### Text provided
────────────────

Reiki for Military a relief for many

Cassandra Ridenour has a lot going on in her life. The Jewett City resident currently works as an EMT, and she’s training to become a police officer on top of her already busy schedule.

She often has headaches and trouble sleeping because of nightmares. But after her visits with Farrah Kaeser, she sleeps “like a baby” for the next month.

“I’m always so relaxed after this,” she said, a soft smile across her face as she lounges comfortably in a lobby chair after her Sunday morning visit.

Kaeser practices Reiki and founded Reiki for Military to provide holistic therapies to active duty service members, first responders and their families. She said she found significant relief from chronic pain through Reiki, acupuncture and other treatments, and as a former Navy spouse, she recognized that members of the military could also benefit from them.

“It’s basically trying to take care of them now instead of trying to fix them later,” she said. “There’s a huge focus on … veterans, and as there should be: They’re our heroes. But there is almost nothing out there for active duty and their families. I think the theory is that if they’re still active, they’re obviously fine.”

While massage therapy is the physical manipulation of muscles and other soft tissues to help the body heal, Reiki is an energy therapy through gentle touch. Kaeser said it helps to balance the body’s energy to calm the client.

────────────────

### Information provided

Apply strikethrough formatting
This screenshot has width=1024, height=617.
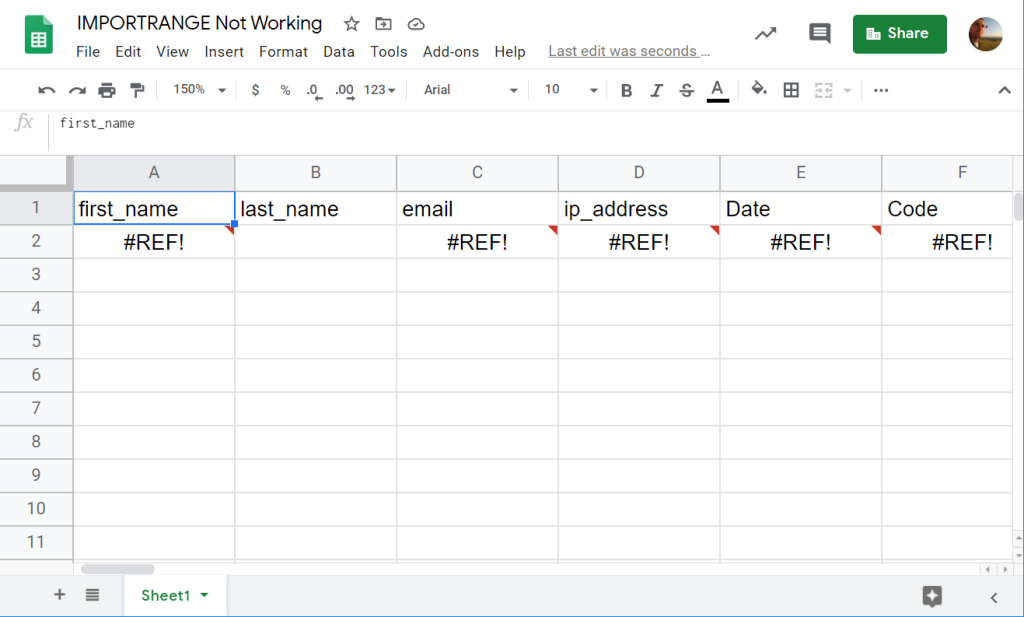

────────────────

### Tasks and exercises
A – Retype the Reiki for Military article, beginning at the words "She often has" and stopping after "Sunday morning visit.".
B – Extend the Reiki for Military article past its final sentence.
The data above has no connection to the Reiki for Military article.

### Numbered responses
A –
She often has headaches and trouble sleeping because of nightmares. But after her visits with Farrah Kaeser, she sleeps “like a baby” for the next month.

“I’m always so relaxed after this,” she said, a soft smile across her face as she lounges comfortably in a lobby chair after her Sunday morning visit.

B –
“There have been international studies… on the modality, a large percentage of which come back saying, ‘We don’t know why it works, but by golly it does,’” she said.

As Kaeser started her practice, friends who practiced other techniques, including massage therapy and wellness coaching, signed on to offer their services and provide a suite of holistic healthcare options.

She said active duty members of the military and civilians get the same physical and emotional benefits from Reiki and other services in the practice. However, the needs that require the services can be different, such as long deployments and shifts, physical stresses and PTSD. Families also benefit from the practices, which help ease uncertainty during deployments or substance abuse as a result of stress while on duty.

Reilynn Grant, a Ledyard High School student from Montville whose mother Keri Lynn practices Reiki and massage therapy at RFM, said the monthly deployment self-care classes offered have helped her deal with the stress of her father’s Army deployment. She said she can use the techniques discussed in the classes at home, such as art therapy, meditation and Emotional Freedom Technique, in which clients tap on acupuncture points with verbal cues to relieve stress.

“It is difficult enough to be a teenage girl, but to deal with all the worry and stress that comes with a dad overseas makes it a lot tougher,” she said in an email. “I felt welcomed immediately into the group, and they made it so easy to be understood.”

Currently, RFM is the first program of its kind. While Reiki and massage therapy can be offered only in person at the Groton office, other services such as nutritional counseling can be done over the phone or Skype.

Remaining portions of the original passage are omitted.